カルニと冒険者達の誘導で観客が路地に避難する。


「おいバトーなんか大変らしいぞ?」

「やめるかミーシャ?」

「俺はまだ地面に落ちてねぇ」

「俺もだ」

「いや、やめて下さいよ2人共! 止まってぇぇぇ!」


松本の制止を振り切り、半壊し砂塵の舞うステージで戦い続けるバトーとミーシャ。


「ちょっと、そこの冒険者の人。
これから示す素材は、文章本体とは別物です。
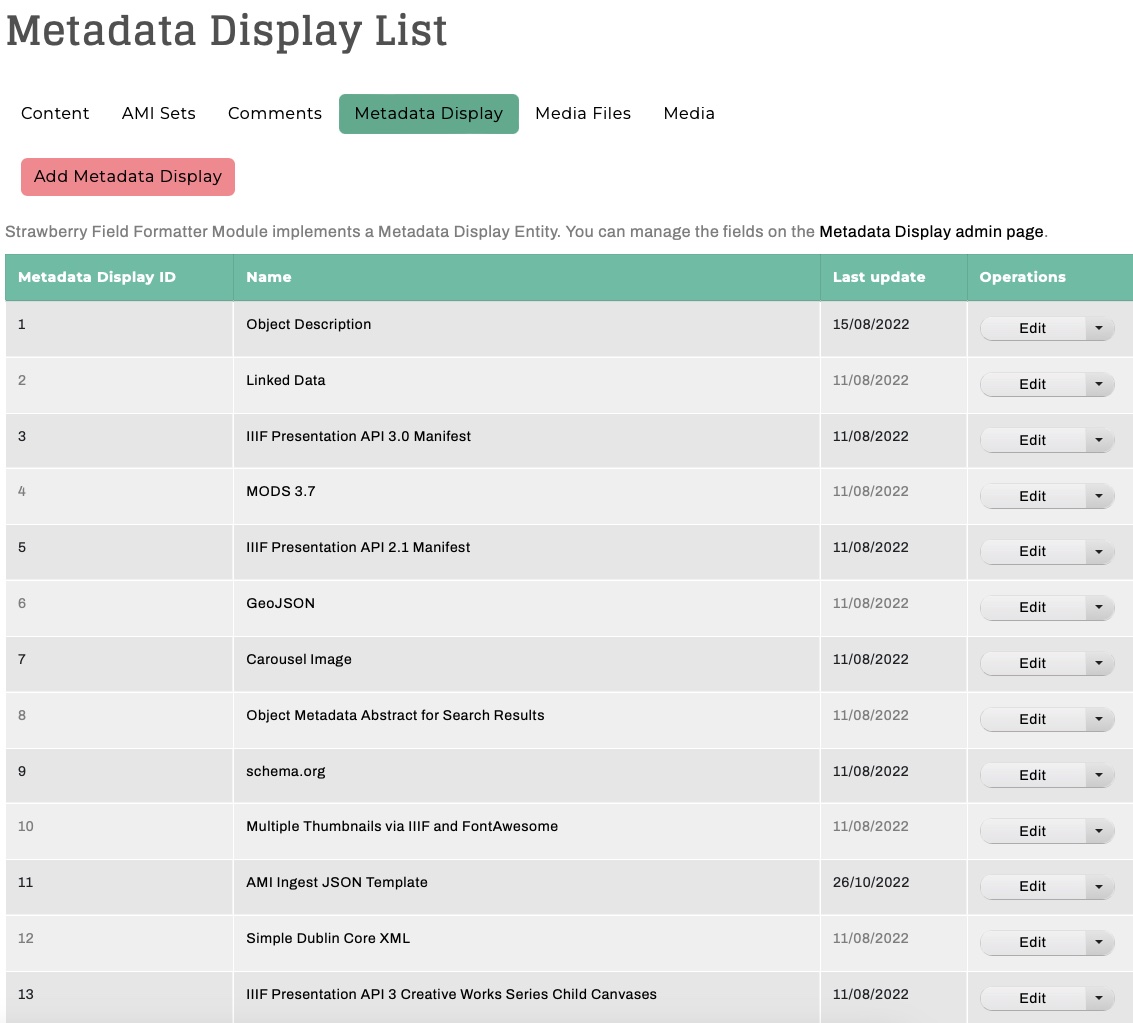Edit the IIIF Presentation API 3.0 Manifest
Image resolution: width=1133 pixels, height=1023 pixels.
tap(1032, 440)
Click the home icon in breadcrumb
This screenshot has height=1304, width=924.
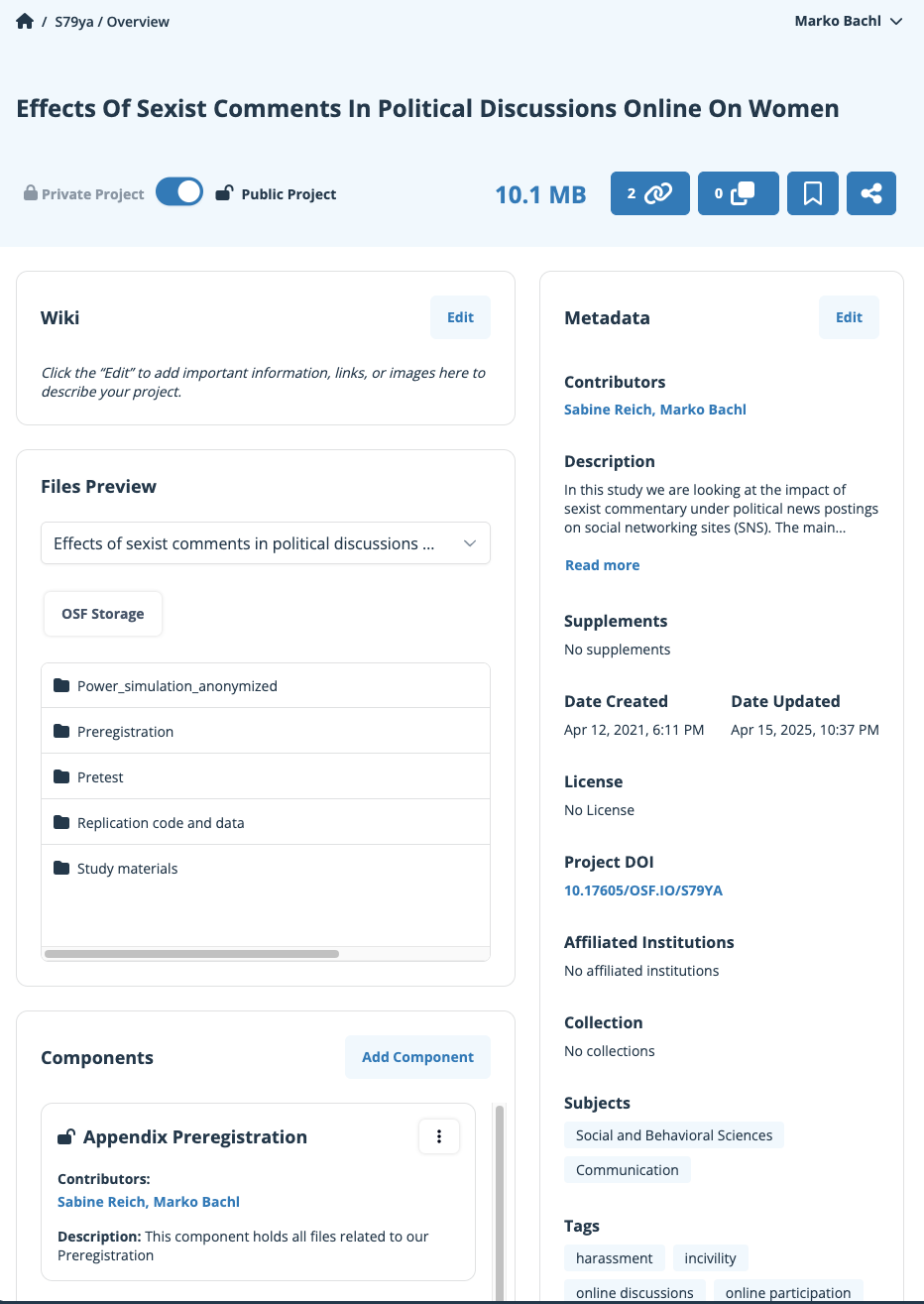point(25,22)
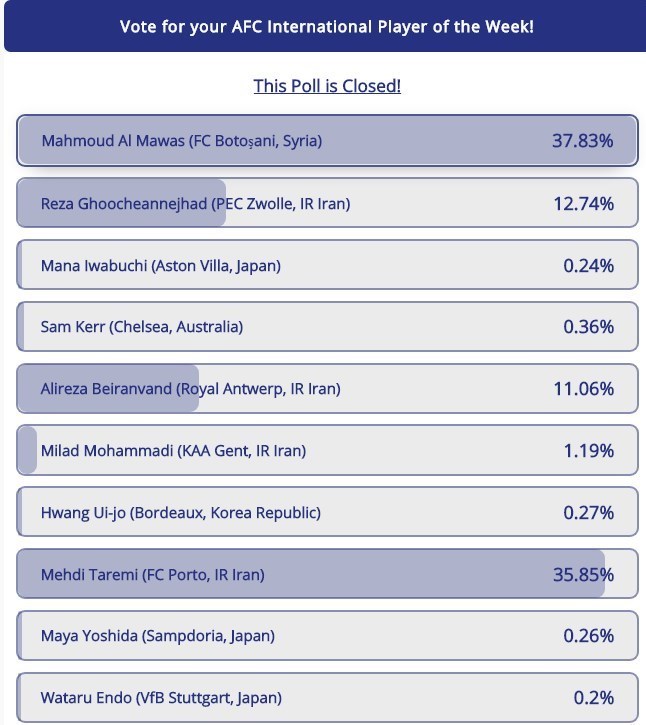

私とカルニにリバイブ掛けて頂戴」

「あ、はい」


冒険者によりマナを回復したルドルフとカルニがステージに向かう。


「マツモト、死にたくなかったら下がりなさい」

「え!?」

「ちょっと危ないわよマツモト君」

「ヒェッ!?」


ルドルフが怒りに満ちた声で松本に警告する、

振り向くとカルニが額に血管の浮いた笑顔で向かってくる。

2人は杖をステージに向けた。


「カルニ、ステージを強化魔法で覆って」

「3重で覆うから遠慮しなくていいわよルドルフ」


ルドルフの杖が光り炎の塊がステージに飛ぶ、続けカルニの杖が光り強化魔法がステージを覆った。

ステージ上で暴れ回るバトーとミーシャの間に炎の塊が飛ぶ。


「なっ!? ちょ…」

「え!? ルド…」


炎の塊はバトーとミーシャの間で爆発し、

全壊したステージの破片とキノコ雲が上がった。


「おいルドルフ…手加減しろよ…」

「人間相手に使っていい威力じゃないぞ…」


煙の中で所々焦げたミーシャとバトーが咳き込んでいる。


「辞めないあんた達が悪いんでしょ!」

「そうよ! 何考えてるの2人共!」

「…いや、それで生きてるなら人間じゃないですよ…」


バトーとミーシャの試合が強制終了し、誰もいなくなった筈の会場に拍手が響く。

拍手を送るはロックフォール伯爵とデフラ町長。

会場で唯一試合の終了を見届けた観客である。